Djairan, iNews · Rabu 21 April 2021 12:21 WIB
https: img.okezone.com content 2021 04 21 18 2398302 insiden-di-panti-asuhan-polisi-as-tembak-mati-gadis-remaja-kulit-hitam-XnP1DmOaih.jpg Foto: Reuters.

COLUMBUS - Seorang remaja perempuan kulit hitam berusia 15 tahun tewas ditembak polisi di Columbus, Negara Bagian Ohio, Amerika Serikat (AS), Selasa (20/4/2021). Pihak berwenang masih menyelidiki penembakan yang terjadi pada sore hari itu.

Stasiun televisi ABC melaporkan, berdasarkan keterangan keluarga, remaja tersebut bernama Makiyah Bryant. Sementara itu surat kabar Columbus Dispatch menyebut, kepolisian Ohio awalnya menerima laporan melalui panggilan 911 tentang dugaan upaya penikaman oleh remaja perempuan.

BACA JUGA: Derek Chauvin Dinyatakan Bersalah Atas Pembunuhan George Floyd dengan 3 Dakwaan

Polisi mendapat panggilan dari seseorang yang mengaku hendak ditusuk, lalu pelapor menutup telepon seketika.
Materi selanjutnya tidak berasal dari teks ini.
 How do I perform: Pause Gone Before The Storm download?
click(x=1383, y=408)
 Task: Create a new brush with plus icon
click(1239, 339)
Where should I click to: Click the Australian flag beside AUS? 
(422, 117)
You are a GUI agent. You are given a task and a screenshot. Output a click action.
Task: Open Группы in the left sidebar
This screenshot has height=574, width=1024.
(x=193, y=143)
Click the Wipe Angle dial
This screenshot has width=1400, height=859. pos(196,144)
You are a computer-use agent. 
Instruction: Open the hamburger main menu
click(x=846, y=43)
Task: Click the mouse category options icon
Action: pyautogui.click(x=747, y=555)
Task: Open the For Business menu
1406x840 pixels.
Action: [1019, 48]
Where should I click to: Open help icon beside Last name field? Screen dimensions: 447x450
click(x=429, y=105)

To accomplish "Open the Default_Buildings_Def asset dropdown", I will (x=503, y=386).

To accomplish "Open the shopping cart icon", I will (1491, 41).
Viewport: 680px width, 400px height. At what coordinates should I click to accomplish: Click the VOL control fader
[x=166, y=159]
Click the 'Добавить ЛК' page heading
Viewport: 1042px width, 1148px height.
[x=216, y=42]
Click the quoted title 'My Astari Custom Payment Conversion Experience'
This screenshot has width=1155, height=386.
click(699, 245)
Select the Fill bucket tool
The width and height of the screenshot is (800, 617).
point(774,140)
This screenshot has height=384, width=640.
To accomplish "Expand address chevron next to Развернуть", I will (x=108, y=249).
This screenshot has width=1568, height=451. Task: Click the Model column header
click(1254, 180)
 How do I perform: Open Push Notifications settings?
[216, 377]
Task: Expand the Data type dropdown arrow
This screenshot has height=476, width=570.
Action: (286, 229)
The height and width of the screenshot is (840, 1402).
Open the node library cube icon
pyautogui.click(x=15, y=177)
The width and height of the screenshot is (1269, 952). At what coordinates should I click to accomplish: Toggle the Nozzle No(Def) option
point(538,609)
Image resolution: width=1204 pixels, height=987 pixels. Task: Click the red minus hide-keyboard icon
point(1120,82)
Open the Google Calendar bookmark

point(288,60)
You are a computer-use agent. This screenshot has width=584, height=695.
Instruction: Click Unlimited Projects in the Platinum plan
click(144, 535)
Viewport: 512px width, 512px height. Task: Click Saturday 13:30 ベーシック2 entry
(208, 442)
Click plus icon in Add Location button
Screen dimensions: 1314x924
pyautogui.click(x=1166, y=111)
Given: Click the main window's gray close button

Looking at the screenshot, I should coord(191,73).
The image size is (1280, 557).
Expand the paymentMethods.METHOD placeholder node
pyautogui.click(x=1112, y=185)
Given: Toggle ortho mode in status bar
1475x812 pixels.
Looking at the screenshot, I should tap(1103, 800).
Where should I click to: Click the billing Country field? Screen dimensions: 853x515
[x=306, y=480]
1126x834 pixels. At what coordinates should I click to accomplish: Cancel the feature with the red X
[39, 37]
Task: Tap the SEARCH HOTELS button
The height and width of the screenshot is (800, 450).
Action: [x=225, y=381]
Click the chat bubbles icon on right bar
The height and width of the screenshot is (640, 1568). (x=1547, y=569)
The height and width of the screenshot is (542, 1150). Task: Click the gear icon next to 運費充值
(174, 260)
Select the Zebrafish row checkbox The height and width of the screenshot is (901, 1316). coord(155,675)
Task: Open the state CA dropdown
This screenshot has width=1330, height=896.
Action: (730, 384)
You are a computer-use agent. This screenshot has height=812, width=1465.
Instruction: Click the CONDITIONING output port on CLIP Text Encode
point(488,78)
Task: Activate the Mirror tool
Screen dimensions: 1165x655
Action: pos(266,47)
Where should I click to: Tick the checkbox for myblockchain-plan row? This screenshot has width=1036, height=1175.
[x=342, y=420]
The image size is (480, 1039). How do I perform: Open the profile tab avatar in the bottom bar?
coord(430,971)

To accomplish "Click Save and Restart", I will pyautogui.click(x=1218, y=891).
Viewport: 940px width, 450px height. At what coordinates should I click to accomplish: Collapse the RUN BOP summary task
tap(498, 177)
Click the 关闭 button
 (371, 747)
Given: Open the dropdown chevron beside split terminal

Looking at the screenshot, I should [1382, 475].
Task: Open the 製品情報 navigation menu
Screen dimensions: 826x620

Petugas pun bergegas menuju lokasi, yakni sebuah panti asuhan di Legion Lane dan tiba pukul 16.45. Tidak lama setelah itu terdengar suara tembakan.

Remaja itu dilaporkan terluka dan dilarikan dalam kondisi kritis ke rumah sakit terdekat, lalu dinyatakan meninggal pada pukul 17.21.

Kepolisian belum memberikan informasi resmi mengenai identitas orang yang ditembak, termasuk data lainnya. Namun bibi korban, Hazel Bryant, memastikan perempuan yang ditembak merupakan keponakannya, Makiyah, yang tinggal di panti asuhan. Remaja itu disebut terlibat perselisihan dengan orang lain di panti asuhan.

BACA JUGA: Usai Putusan Bersalah Pembunuhan George Floyd, Obama Langsung Cuit Pernyataan Sikap di Twitter

Menurut Hazel, keponakannya memang membawa pisau saat kejadian, tapi dia sudah menjatuhkannya sebelum ditembak beberapa kali oleh polisi.

Tak lama setelah penembakan, penduduk setempat mendatangi lokasi sambil berunjuk rasa. Mereka meneriakkan ‘Black Lives Matter' dan 'Tidak ada keadilan, tidak ada perdamaian'.

Wali Kota Columbus Andrew Ginther mengatakan melalui Twitter, pihak berwenang sedang menyelidiki rekaman kamera di tubuh polisi dalam insiden tersebut. Penembakan ini terjadi beberapa saat sebelum pelaku kasus pembunuhan George Floyd, mantan polisi Derek Chauvin, diputus bersalah oleh pengadilan AS atas tuduhan pembunuhan.